▶ EXERCISE: Return exactly the span of lines in the following data that opens with the line containing "Open the Duplicar tool in the toolbar" and closes with the line containing "Task: Click customer name Vijay Kumar". Include nothing else.

━━━ DATASET EXCERPTS ━━━

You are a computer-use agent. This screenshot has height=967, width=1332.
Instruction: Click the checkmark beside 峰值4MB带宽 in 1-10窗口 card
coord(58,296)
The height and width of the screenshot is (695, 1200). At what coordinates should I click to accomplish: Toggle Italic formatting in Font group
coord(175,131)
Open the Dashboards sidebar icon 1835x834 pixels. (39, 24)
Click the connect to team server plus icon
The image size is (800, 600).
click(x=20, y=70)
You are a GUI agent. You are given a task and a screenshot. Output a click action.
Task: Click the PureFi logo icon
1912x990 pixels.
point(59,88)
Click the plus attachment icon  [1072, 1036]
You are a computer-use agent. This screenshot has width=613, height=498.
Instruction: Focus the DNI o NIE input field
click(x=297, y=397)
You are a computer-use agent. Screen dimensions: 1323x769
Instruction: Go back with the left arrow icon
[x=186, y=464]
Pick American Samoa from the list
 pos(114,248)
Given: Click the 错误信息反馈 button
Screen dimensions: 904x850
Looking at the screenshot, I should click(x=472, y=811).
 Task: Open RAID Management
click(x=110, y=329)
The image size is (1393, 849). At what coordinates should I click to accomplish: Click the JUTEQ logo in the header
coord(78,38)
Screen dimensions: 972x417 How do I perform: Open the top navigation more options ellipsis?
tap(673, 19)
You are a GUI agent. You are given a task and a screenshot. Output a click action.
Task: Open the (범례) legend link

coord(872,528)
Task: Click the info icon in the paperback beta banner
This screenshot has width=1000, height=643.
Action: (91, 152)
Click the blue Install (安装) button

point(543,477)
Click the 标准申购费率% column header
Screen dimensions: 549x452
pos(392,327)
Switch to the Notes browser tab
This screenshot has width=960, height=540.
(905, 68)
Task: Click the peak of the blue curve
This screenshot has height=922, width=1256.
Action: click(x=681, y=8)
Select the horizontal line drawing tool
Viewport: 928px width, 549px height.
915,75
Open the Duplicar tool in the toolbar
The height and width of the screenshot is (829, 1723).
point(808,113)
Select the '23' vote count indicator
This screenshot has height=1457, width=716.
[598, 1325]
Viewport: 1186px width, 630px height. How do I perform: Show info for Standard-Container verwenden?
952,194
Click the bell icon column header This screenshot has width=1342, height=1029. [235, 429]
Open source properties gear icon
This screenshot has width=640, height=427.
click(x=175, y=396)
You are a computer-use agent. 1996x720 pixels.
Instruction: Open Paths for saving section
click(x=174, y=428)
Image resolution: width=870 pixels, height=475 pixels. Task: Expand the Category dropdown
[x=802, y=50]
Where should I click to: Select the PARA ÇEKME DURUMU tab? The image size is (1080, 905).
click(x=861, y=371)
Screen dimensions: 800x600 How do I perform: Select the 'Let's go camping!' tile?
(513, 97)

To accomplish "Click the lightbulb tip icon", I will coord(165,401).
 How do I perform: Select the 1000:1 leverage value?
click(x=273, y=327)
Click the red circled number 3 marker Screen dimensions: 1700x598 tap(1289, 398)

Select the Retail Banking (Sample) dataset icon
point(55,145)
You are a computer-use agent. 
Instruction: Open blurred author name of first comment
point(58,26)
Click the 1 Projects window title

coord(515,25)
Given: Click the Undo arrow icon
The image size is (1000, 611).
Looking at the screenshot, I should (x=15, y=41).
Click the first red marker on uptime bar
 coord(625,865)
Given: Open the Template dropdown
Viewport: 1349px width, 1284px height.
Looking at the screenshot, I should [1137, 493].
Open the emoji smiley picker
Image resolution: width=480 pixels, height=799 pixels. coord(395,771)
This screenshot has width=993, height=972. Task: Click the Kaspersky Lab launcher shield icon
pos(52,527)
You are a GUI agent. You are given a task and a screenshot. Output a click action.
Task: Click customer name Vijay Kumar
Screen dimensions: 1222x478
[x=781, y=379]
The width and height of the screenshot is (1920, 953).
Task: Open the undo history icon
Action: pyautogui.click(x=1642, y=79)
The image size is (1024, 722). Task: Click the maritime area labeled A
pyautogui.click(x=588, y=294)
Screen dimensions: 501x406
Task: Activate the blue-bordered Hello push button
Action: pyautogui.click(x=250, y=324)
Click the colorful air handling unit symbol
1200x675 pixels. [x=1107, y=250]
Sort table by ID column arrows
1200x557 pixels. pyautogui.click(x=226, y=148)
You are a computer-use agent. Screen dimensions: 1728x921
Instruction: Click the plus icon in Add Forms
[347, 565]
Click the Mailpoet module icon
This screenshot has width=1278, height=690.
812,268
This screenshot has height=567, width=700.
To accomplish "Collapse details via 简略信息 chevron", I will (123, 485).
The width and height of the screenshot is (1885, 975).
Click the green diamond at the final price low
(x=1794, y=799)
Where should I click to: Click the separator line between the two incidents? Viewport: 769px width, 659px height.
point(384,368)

━━━

▶ OUTPUT OF THE TASK:
Open the Duplicar tool in the toolbar
The height and width of the screenshot is (829, 1723).
point(808,113)
Select the '23' vote count indicator
This screenshot has height=1457, width=716.
[598, 1325]
Viewport: 1186px width, 630px height. How do I perform: Show info for Standard-Container verwenden?
952,194
Click the bell icon column header This screenshot has width=1342, height=1029. [235, 429]
Open source properties gear icon
This screenshot has width=640, height=427.
click(x=175, y=396)
You are a computer-use agent. 1996x720 pixels.
Instruction: Open Paths for saving section
click(x=174, y=428)
Image resolution: width=870 pixels, height=475 pixels. Task: Expand the Category dropdown
[x=802, y=50]
Where should I click to: Select the PARA ÇEKME DURUMU tab? The image size is (1080, 905).
click(x=861, y=371)
Screen dimensions: 800x600 How do I perform: Select the 'Let's go camping!' tile?
(513, 97)

To accomplish "Click the lightbulb tip icon", I will coord(165,401).
 How do I perform: Select the 1000:1 leverage value?
click(x=273, y=327)
Click the red circled number 3 marker Screen dimensions: 1700x598 tap(1289, 398)

Select the Retail Banking (Sample) dataset icon
point(55,145)
You are a computer-use agent. 
Instruction: Open blurred author name of first comment
point(58,26)
Click the 1 Projects window title

coord(515,25)
Given: Click the Undo arrow icon
The image size is (1000, 611).
Looking at the screenshot, I should (x=15, y=41).
Click the first red marker on uptime bar
 coord(625,865)
Given: Open the Template dropdown
Viewport: 1349px width, 1284px height.
Looking at the screenshot, I should [1137, 493].
Open the emoji smiley picker
Image resolution: width=480 pixels, height=799 pixels. coord(395,771)
This screenshot has width=993, height=972. Task: Click the Kaspersky Lab launcher shield icon
pos(52,527)
You are a GUI agent. You are given a task and a screenshot. Output a click action.
Task: Click customer name Vijay Kumar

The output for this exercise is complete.